Activity
Exactly as written, copy the lines that run from the start of the data below to the line containing "You are a computer-use agent. Screen dimensions: 1200x630", both ends included.

- Opening Delimiter -

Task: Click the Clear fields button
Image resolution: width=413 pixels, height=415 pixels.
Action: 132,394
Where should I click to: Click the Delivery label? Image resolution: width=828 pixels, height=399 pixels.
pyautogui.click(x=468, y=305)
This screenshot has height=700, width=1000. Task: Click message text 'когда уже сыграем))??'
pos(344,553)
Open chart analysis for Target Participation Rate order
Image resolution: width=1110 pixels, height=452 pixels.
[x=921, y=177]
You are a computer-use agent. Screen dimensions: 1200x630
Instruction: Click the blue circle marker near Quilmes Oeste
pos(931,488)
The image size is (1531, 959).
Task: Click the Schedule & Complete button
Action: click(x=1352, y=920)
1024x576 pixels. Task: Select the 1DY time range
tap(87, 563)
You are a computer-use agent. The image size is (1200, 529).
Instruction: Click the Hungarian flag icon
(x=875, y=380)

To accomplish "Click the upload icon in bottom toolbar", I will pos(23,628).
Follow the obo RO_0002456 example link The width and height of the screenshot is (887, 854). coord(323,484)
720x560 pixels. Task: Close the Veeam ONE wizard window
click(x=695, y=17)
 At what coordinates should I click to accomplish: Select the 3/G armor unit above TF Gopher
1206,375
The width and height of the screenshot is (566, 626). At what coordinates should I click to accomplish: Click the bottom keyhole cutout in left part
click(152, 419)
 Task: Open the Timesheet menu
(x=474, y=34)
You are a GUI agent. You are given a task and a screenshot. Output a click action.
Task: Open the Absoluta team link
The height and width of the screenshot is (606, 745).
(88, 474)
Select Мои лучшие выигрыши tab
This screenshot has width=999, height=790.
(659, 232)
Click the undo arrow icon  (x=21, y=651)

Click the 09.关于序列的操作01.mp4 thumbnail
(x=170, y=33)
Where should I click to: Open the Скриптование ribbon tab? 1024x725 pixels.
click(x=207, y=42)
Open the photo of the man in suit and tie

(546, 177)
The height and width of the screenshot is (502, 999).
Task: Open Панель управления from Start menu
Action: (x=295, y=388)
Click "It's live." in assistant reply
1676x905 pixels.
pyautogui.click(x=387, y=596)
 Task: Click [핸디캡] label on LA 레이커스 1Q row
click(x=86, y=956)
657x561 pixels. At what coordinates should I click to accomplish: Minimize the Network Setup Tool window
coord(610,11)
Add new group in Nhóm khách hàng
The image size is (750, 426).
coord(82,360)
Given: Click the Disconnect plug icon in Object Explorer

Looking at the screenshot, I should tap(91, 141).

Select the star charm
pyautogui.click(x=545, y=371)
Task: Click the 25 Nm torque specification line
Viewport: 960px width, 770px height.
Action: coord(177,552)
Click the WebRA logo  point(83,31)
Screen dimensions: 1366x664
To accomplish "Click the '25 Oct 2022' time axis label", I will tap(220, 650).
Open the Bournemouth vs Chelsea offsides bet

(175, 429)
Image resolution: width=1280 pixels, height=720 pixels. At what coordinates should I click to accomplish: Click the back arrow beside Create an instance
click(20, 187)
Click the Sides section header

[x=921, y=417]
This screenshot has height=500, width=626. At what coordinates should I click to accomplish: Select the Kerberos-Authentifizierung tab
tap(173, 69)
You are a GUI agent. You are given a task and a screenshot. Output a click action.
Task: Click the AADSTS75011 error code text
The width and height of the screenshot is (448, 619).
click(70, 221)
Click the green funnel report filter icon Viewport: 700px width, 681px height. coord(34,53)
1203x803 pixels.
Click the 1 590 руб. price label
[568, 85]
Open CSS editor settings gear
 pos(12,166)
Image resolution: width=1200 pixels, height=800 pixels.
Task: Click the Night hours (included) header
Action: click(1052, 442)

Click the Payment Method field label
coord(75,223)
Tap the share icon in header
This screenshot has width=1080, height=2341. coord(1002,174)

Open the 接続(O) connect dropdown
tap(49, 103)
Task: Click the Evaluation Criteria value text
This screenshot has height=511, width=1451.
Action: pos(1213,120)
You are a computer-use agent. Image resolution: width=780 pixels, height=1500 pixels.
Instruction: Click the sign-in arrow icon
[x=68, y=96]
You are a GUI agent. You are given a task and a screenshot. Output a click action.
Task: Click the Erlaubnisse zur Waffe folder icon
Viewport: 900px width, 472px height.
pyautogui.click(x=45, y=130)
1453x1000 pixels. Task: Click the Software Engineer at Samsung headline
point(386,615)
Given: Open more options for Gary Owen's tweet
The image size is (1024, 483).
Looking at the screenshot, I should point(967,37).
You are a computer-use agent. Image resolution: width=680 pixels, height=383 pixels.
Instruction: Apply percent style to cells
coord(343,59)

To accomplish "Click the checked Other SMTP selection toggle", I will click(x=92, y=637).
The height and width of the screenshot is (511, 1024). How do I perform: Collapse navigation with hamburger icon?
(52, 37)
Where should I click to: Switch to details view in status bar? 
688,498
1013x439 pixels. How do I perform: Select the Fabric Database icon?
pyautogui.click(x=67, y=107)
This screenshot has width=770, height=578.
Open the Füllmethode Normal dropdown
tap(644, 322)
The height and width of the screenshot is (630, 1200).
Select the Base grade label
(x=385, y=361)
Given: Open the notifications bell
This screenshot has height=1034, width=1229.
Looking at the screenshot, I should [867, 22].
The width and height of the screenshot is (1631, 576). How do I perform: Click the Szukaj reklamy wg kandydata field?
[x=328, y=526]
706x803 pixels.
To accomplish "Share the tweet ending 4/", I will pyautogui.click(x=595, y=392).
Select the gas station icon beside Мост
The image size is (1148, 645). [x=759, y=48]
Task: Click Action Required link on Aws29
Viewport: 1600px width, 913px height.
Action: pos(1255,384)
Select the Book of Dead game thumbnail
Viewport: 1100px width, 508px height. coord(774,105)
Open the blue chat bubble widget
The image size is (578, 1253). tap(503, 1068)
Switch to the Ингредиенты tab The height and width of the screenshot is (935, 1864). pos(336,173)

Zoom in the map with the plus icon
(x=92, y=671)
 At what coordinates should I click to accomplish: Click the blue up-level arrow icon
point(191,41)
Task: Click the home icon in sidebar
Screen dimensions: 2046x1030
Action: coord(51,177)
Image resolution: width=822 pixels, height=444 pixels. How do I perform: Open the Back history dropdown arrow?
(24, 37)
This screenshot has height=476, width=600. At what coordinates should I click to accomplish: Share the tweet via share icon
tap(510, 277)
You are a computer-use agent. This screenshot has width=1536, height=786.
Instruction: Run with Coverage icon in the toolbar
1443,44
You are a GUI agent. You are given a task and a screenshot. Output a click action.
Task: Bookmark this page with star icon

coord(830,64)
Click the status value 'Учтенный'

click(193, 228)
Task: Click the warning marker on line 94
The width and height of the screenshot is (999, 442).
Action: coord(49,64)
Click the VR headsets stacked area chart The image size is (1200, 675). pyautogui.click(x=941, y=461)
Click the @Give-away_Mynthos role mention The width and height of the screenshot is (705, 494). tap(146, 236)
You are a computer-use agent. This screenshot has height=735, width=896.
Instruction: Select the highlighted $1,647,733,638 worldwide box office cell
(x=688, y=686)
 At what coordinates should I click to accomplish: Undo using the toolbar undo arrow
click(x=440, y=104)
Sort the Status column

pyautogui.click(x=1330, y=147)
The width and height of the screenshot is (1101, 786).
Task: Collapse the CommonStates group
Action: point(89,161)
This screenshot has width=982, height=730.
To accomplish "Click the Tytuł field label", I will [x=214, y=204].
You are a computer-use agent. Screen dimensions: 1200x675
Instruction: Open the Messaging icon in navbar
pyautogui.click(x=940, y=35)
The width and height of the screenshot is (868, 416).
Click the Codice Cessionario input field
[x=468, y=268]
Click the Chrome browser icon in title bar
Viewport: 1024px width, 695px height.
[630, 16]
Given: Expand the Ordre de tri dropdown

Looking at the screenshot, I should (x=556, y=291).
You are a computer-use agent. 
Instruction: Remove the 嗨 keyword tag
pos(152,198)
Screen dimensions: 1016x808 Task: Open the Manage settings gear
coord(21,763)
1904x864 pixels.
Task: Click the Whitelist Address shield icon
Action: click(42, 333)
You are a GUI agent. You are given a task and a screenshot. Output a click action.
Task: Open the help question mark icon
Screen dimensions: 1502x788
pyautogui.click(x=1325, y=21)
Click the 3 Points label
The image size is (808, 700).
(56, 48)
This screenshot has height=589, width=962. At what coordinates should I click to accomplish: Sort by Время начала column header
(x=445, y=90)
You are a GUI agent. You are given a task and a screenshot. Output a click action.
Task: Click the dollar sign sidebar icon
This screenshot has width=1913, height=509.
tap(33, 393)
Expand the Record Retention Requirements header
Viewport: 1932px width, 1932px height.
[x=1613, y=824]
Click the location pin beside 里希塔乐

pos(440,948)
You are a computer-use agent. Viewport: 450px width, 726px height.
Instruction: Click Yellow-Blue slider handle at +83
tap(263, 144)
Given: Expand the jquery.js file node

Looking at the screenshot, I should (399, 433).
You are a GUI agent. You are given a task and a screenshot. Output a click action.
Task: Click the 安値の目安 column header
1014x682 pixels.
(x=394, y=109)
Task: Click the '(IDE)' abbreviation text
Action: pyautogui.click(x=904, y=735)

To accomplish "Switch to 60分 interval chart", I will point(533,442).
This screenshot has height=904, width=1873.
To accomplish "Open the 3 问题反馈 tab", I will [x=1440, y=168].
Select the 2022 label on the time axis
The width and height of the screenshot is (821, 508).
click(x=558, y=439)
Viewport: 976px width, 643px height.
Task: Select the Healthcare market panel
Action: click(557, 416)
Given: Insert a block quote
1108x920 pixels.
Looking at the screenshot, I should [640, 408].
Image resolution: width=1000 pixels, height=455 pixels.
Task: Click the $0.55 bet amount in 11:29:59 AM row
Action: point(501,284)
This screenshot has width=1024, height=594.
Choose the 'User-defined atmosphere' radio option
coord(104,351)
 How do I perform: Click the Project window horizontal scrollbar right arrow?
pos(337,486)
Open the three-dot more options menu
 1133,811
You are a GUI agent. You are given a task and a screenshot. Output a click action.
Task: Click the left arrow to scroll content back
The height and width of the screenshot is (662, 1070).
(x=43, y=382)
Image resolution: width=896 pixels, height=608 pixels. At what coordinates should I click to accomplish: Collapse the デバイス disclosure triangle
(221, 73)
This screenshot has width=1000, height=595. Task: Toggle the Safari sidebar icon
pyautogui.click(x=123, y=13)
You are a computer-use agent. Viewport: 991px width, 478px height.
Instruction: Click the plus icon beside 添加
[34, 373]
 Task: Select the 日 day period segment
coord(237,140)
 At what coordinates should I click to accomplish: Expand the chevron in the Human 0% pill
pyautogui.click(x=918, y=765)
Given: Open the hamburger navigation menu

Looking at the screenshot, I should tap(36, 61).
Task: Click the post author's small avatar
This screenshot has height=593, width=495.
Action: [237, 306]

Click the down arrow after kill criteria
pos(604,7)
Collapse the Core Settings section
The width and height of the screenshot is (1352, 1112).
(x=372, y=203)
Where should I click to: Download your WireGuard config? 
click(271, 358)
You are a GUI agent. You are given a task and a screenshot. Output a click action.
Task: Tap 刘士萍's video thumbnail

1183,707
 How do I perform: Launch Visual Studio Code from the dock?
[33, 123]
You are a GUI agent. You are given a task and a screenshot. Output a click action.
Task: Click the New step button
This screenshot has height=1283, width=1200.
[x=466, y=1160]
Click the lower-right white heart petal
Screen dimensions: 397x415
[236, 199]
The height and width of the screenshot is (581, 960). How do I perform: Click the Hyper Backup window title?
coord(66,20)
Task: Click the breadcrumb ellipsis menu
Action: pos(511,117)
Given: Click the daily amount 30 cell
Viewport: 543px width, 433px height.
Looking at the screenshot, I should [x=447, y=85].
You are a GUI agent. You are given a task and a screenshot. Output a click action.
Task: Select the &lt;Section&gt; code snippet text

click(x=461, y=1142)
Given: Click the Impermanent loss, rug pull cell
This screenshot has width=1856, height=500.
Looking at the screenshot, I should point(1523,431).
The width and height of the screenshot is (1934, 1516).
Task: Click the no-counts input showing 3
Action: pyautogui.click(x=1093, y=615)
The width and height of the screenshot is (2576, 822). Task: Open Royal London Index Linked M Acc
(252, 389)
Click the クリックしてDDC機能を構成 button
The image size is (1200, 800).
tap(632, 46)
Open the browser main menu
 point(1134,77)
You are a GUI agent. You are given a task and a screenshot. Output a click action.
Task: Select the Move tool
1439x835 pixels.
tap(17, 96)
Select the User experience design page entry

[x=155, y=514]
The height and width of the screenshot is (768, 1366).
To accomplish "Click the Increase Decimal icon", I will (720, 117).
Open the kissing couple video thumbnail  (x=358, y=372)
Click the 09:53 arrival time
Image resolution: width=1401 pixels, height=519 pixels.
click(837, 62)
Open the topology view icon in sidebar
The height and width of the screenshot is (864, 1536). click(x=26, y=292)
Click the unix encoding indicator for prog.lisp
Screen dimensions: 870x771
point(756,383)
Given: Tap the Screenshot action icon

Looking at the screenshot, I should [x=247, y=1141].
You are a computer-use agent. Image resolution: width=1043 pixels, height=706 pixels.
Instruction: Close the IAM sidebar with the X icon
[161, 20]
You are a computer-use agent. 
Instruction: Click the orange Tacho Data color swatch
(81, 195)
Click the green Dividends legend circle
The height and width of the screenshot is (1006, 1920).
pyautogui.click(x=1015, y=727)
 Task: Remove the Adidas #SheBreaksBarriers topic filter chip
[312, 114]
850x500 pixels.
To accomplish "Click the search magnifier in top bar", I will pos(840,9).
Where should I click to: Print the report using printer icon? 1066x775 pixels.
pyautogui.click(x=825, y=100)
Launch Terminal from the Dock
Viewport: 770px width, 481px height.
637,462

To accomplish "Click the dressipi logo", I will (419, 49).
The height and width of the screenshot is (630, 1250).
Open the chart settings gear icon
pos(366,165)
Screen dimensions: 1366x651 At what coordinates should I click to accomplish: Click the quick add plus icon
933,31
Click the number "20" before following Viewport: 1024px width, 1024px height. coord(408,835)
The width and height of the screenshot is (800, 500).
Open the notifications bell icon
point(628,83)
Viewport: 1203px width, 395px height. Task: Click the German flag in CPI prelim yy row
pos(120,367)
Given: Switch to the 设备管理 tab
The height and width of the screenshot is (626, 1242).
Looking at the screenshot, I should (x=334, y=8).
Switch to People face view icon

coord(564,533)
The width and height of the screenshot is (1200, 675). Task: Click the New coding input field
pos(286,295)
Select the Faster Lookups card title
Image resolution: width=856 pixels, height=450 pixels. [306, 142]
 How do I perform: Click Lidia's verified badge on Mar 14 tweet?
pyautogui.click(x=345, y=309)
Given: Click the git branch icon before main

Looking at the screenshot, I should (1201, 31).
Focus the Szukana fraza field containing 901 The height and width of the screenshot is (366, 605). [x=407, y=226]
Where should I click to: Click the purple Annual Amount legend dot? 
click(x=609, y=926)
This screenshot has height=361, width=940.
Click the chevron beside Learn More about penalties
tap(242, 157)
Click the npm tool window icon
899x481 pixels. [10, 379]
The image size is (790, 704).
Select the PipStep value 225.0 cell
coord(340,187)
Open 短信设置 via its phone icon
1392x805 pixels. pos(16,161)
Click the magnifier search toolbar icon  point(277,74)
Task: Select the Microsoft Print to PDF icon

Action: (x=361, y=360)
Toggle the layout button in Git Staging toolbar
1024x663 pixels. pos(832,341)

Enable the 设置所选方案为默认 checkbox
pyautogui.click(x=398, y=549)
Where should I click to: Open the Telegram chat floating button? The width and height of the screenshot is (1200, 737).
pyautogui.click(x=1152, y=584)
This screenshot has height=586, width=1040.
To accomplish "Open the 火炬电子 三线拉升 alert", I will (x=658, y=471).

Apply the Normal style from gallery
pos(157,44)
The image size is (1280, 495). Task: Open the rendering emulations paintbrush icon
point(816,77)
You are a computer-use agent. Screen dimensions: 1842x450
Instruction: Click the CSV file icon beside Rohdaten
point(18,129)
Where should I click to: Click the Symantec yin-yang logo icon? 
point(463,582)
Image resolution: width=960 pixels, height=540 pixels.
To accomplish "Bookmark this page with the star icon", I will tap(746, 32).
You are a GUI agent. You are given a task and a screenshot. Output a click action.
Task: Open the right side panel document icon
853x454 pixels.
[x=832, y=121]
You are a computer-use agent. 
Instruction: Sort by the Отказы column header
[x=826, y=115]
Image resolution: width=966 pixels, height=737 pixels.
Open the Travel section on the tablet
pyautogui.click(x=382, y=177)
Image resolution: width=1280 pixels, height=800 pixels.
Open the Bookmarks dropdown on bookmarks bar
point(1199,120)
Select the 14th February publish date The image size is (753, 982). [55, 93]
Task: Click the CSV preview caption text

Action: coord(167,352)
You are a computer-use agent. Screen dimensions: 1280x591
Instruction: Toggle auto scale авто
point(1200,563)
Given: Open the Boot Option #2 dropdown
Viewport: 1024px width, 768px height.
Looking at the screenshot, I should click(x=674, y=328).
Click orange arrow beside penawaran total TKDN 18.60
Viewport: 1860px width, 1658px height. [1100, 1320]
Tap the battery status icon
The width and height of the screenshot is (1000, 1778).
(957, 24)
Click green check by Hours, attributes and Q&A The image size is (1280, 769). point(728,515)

- Closing Delimiter -

Response to the task
Task: Click the Clear fields button
Image resolution: width=413 pixels, height=415 pixels.
Action: 132,394
Where should I click to: Click the Delivery label? Image resolution: width=828 pixels, height=399 pixels.
pyautogui.click(x=468, y=305)
This screenshot has height=700, width=1000. Task: Click message text 'когда уже сыграем))??'
pos(344,553)
Open chart analysis for Target Participation Rate order
Image resolution: width=1110 pixels, height=452 pixels.
[x=921, y=177]
You are a computer-use agent. Screen dimensions: 1200x630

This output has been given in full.